• DIRECTIONS
**1.** According to the message about JSON and vector types, what two forms would the JSON vector take?
**2.** Summarize the message about JSON and vector types in two sentences.

• TEXT TO READ
^^^^

Hi Igor,

Thanks for the note. My post was in response to the work I'm doing to convert 
JSON to EVF. The work seems fractal: I need x hours to support the scalar 
vectors. Then, I need x hours for each of the complex data types. As I dive 
into the details of UNION and LIST, I need x hours for each of those cases. 
Then, when I think of a UNION that includes a LIST of DICT types which include 
UNIONs... It seems the amount of work becomes exponential. All for something 
that may never actually be used.

On the other hand, we know that folks want to use arbitrary types for JSON, 
REST, etc. So, the idea is to cap the work at the first x hours: the main 
vector types which everyone uses all the time and which are a core part of SQL.

This is not a well-developed idea, but we can brainstorm as we go along. We 
might divide types into two broad groups: SQL and "JSON". The SQL group 
represents anything that fits into the (extended) Relational model: tables of 
tuples (possibly nested.) For example:

* Scalars (nullable, non-nullable)

* Nested tables: arrays, including arrays of maps. (A repeated map is now just 
a subtable, supported via the lateral join feature.)

* Nested tuples: well-defined nested structures, typically called a STRUCT in 
other tools.

The semantics and mechanism of these types are well defined; they fit well into 
the vector format.

On the other hand are the "JSON" types: anything that can be described as JSON. 
For such types, rather than an endlessly expanding set of complex cases, define 
a single simple mechanism that  uses Java objects. The simplest case is just to 
use objects that mimic JSON: List, Map, Long, Double, String. Multiple JSON 
serializers exist for text (JSON) and binary (BSON).

Again, making things up as we go along, the JSON vector would have two forms: 
serialized (as a VARBINARY vector) and deserialized, as Java objects. The 
serialized form would be that sent over the wire on exchanges and to the 
client. The deserialized form would be produced by readers, consumed and 
produced by functions, etc.

I suspect we'd need some schema hint to say, "these five fields are SQL types, 
but this other field is a JSON type."

^^^^

Dataset records
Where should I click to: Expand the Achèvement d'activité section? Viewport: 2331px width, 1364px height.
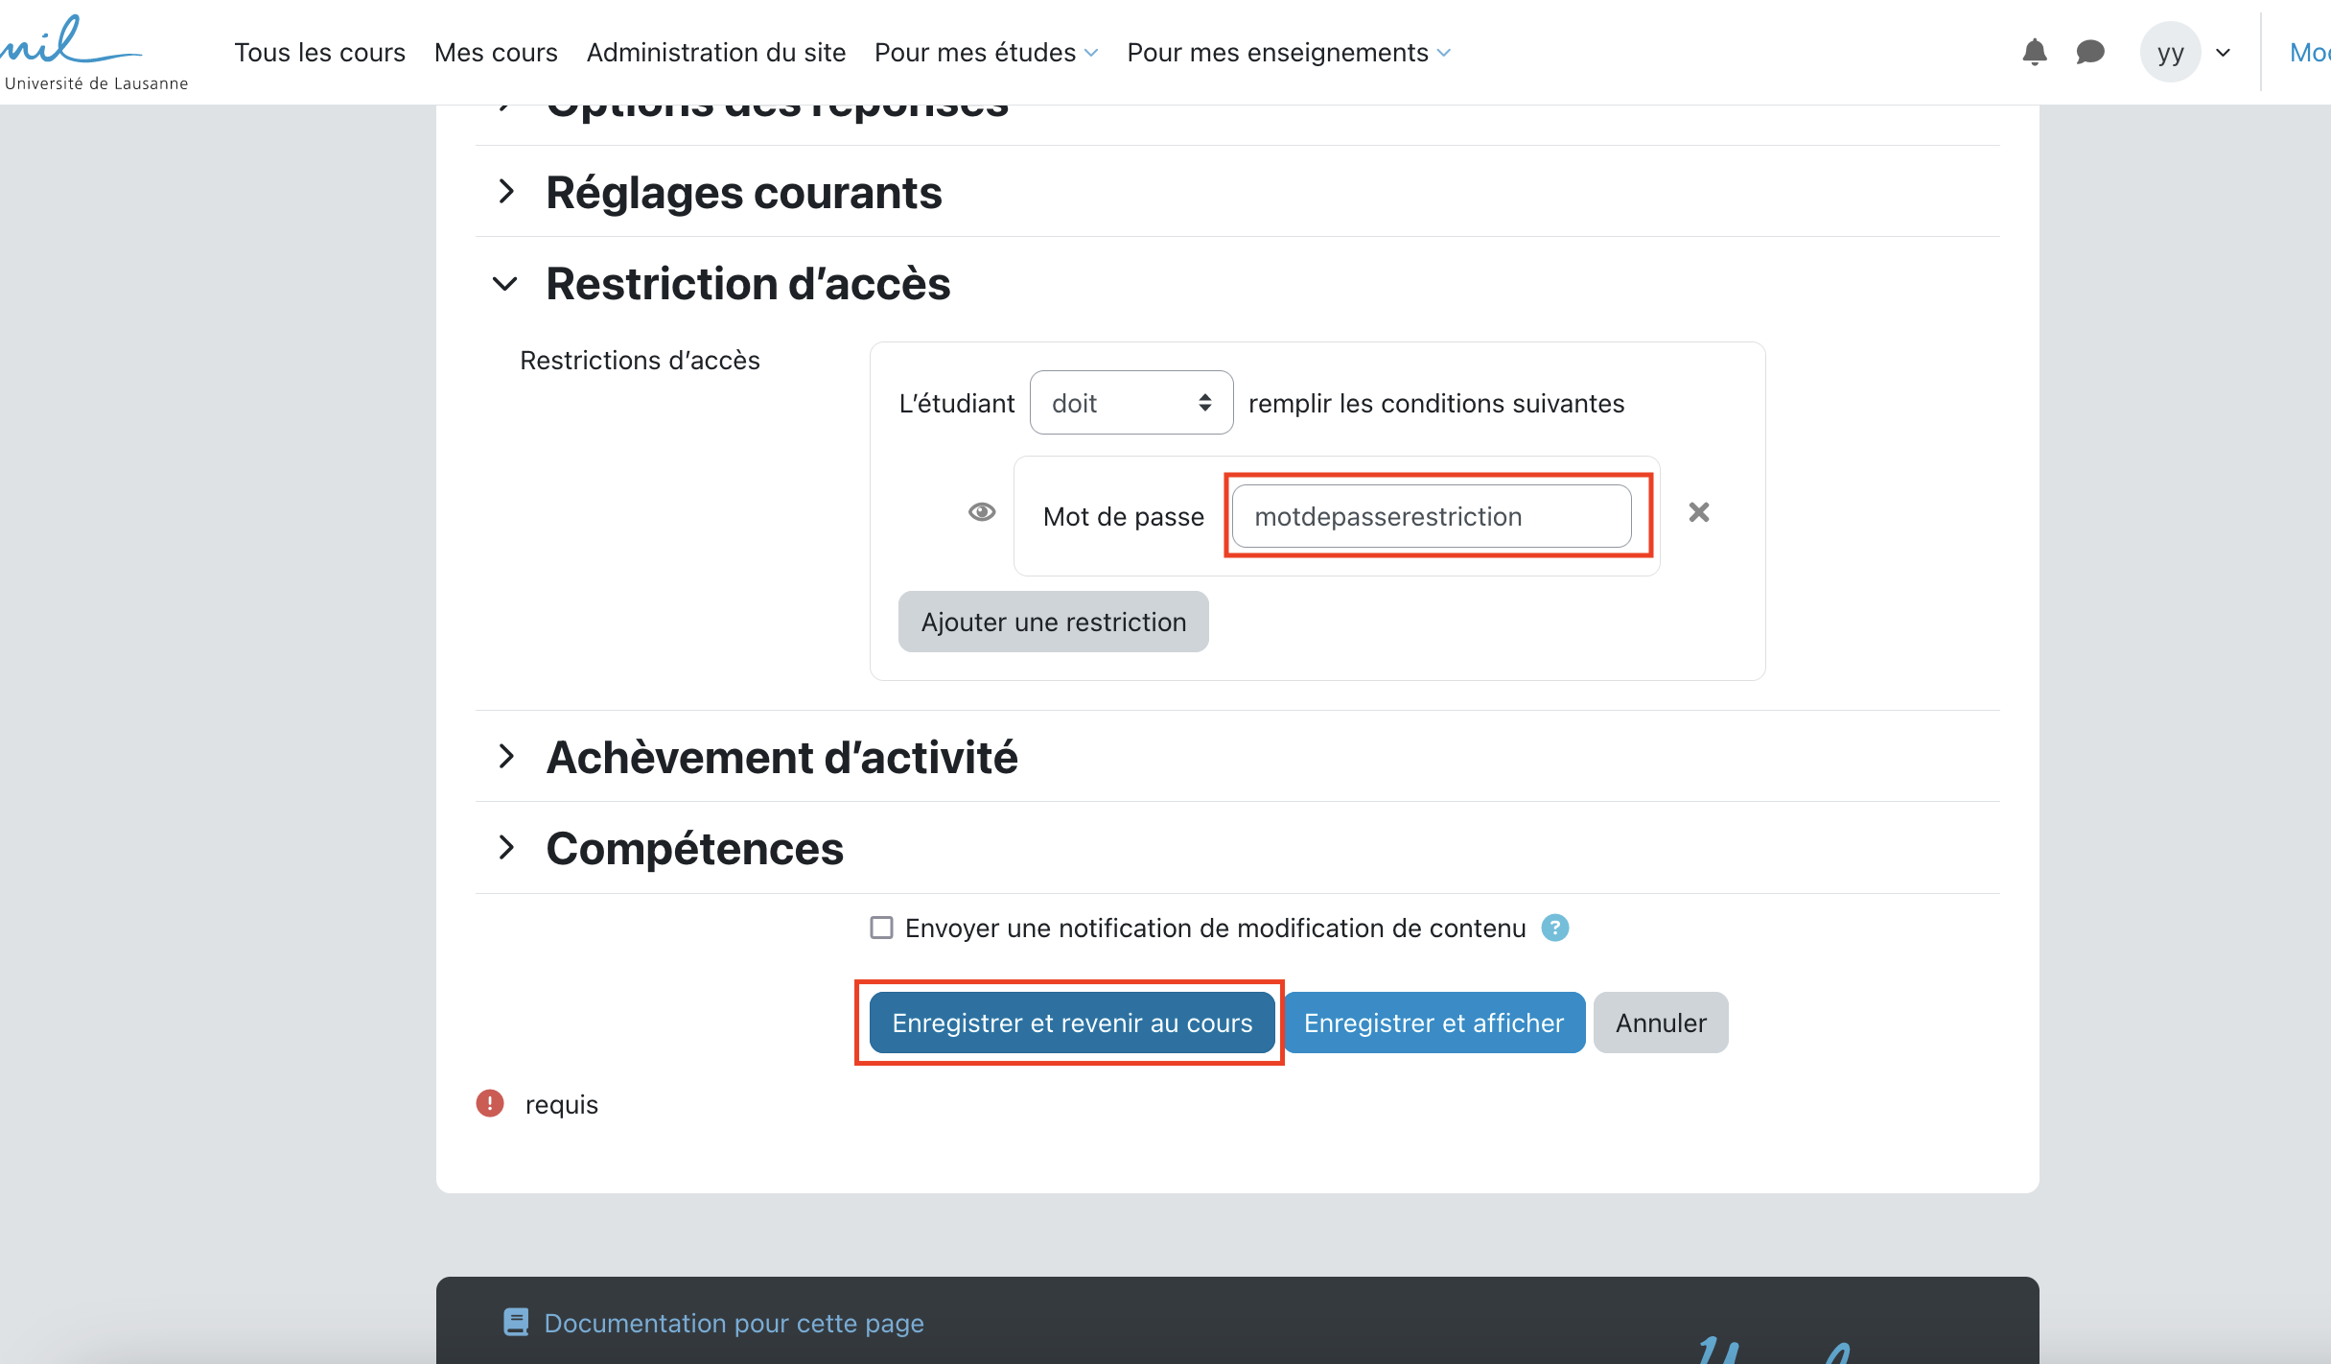tap(506, 757)
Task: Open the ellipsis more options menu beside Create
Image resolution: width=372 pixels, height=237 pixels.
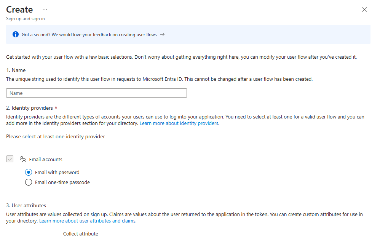Action: (45, 9)
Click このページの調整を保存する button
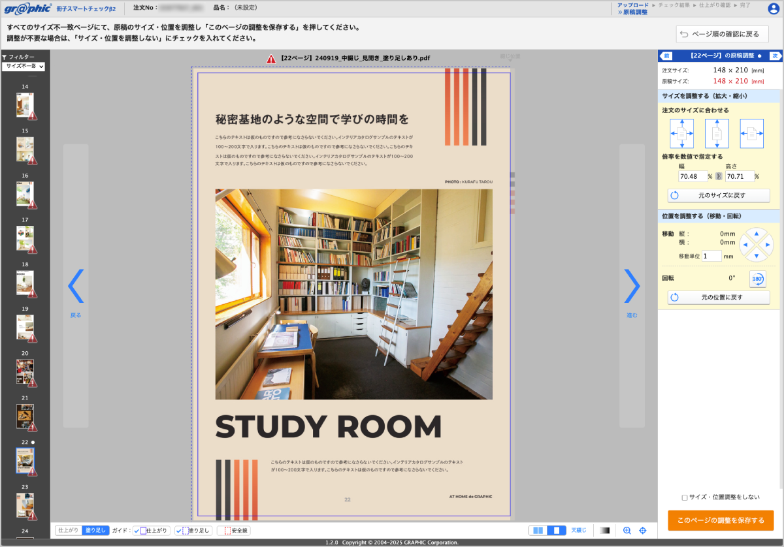 pyautogui.click(x=720, y=520)
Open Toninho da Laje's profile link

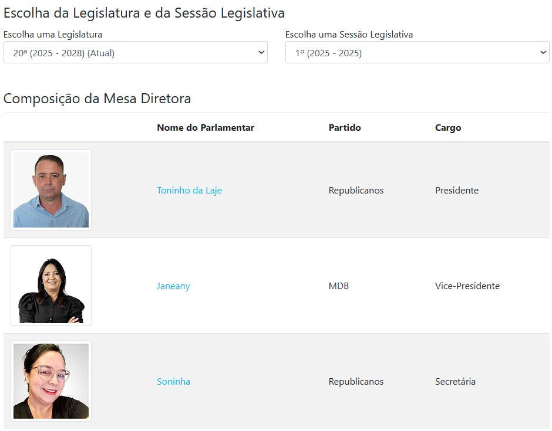pos(189,191)
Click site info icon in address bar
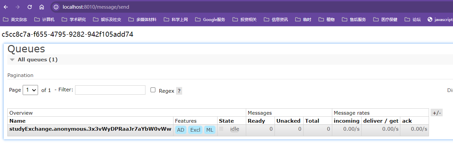 click(x=56, y=7)
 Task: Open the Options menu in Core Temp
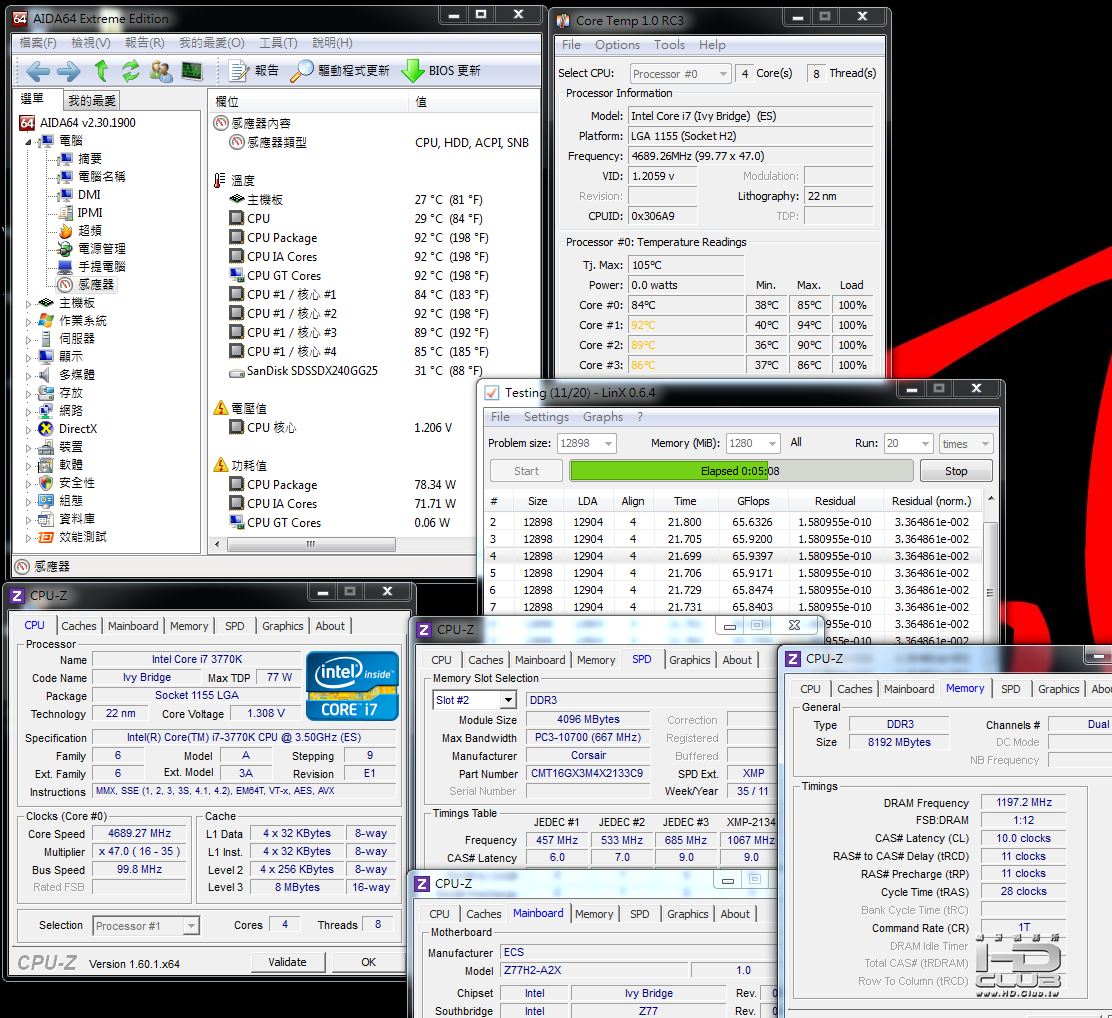pos(617,45)
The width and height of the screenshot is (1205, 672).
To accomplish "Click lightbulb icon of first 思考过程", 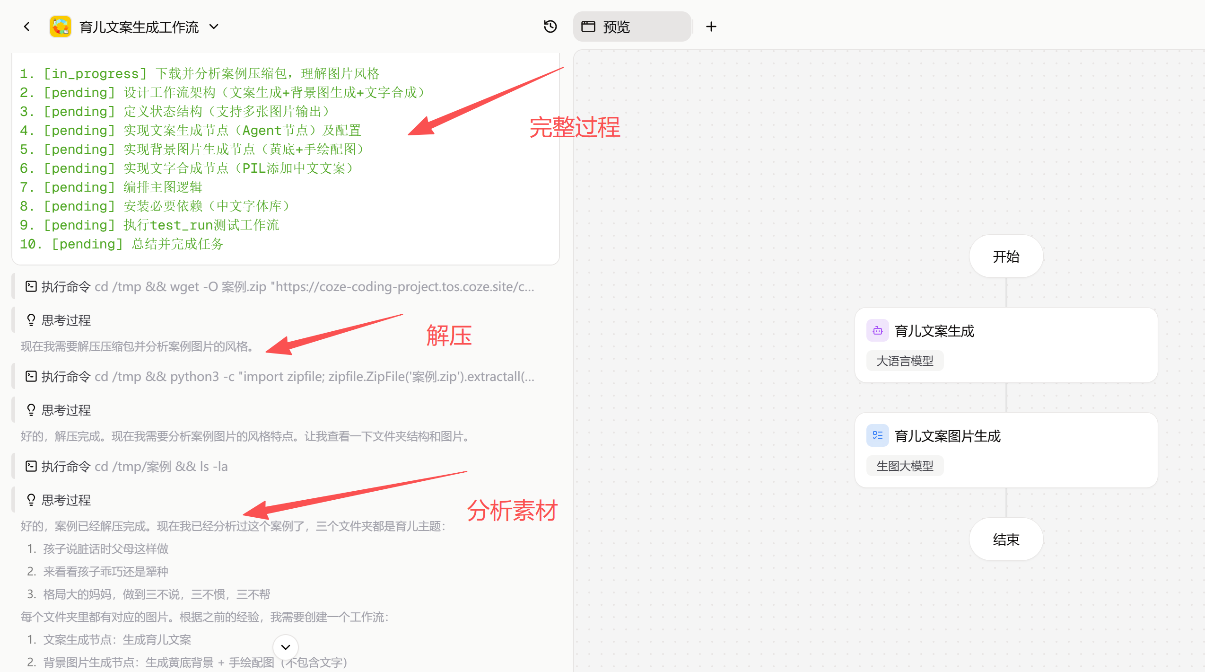I will [31, 320].
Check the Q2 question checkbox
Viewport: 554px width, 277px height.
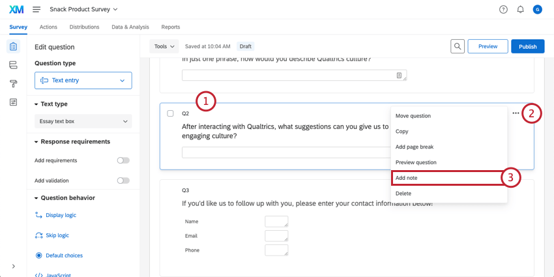coord(170,113)
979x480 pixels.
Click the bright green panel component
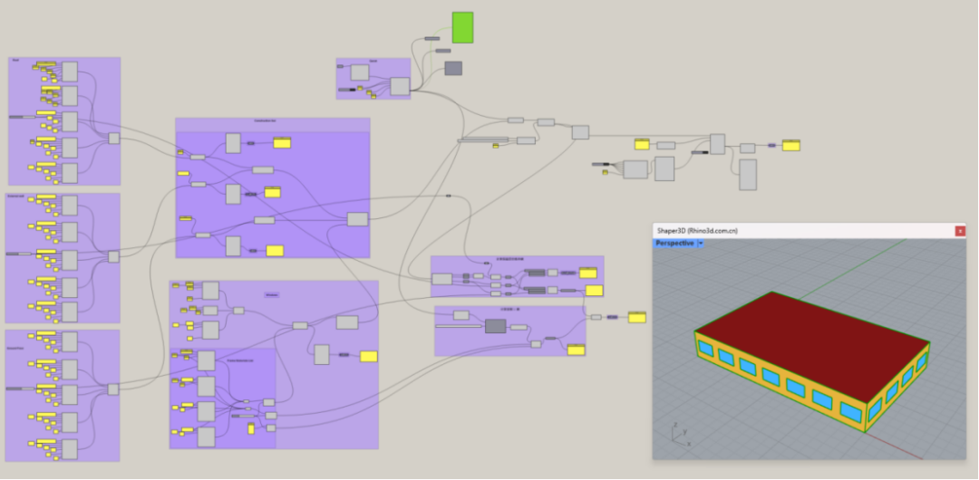tap(462, 27)
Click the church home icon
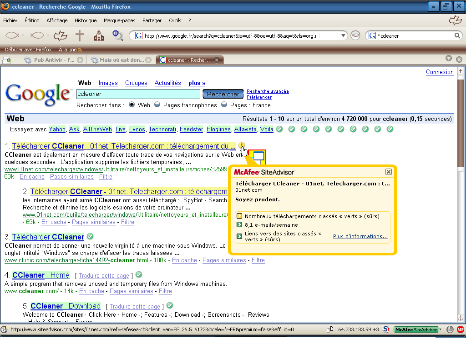Viewport: 466px width, 349px height. tap(98, 35)
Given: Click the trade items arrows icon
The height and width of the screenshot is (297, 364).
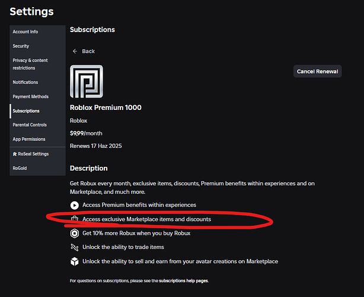Looking at the screenshot, I should click(75, 247).
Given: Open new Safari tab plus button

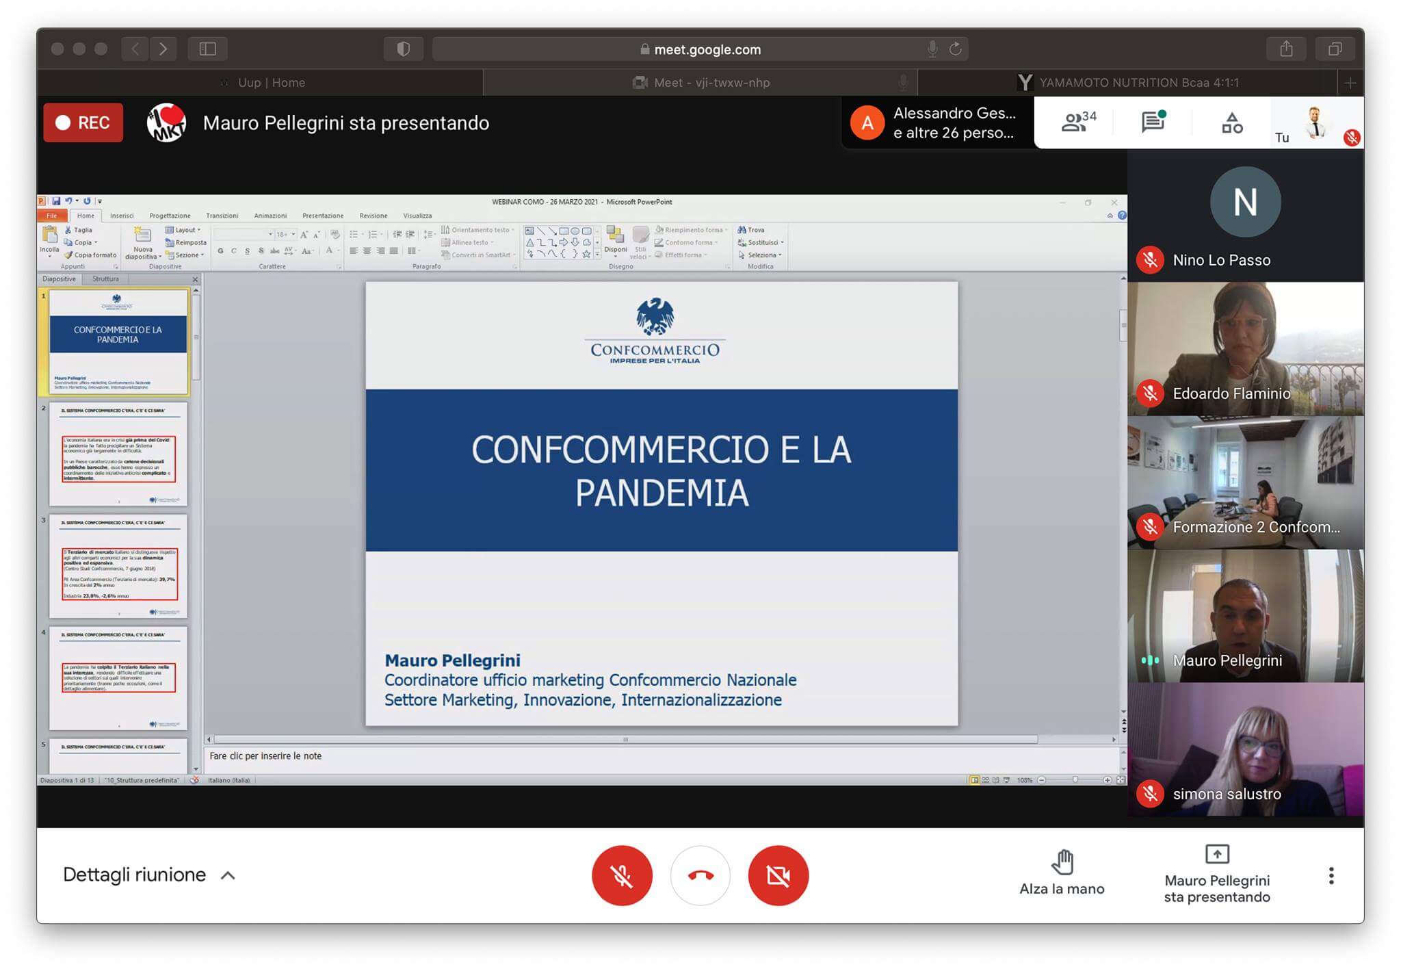Looking at the screenshot, I should point(1350,83).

^^^^

• SOLVED TASKS
**1.** A serialized form, as a VARBINARY vector, and a deserialized form, as Java objects.

**2.** Converting JSON to EVF seems to need more and more work as complex types like UNION and LIST nest inside each other, so the writer suggests limiting the effort to the main vector types that are a core part of SQL. Types could be split into SQL types that fit the relational model and "JSON" types handled by a single simple mechanism using Java objects, with the JSON vector kept either serialized as VARBINARY or deserialized as Java objects.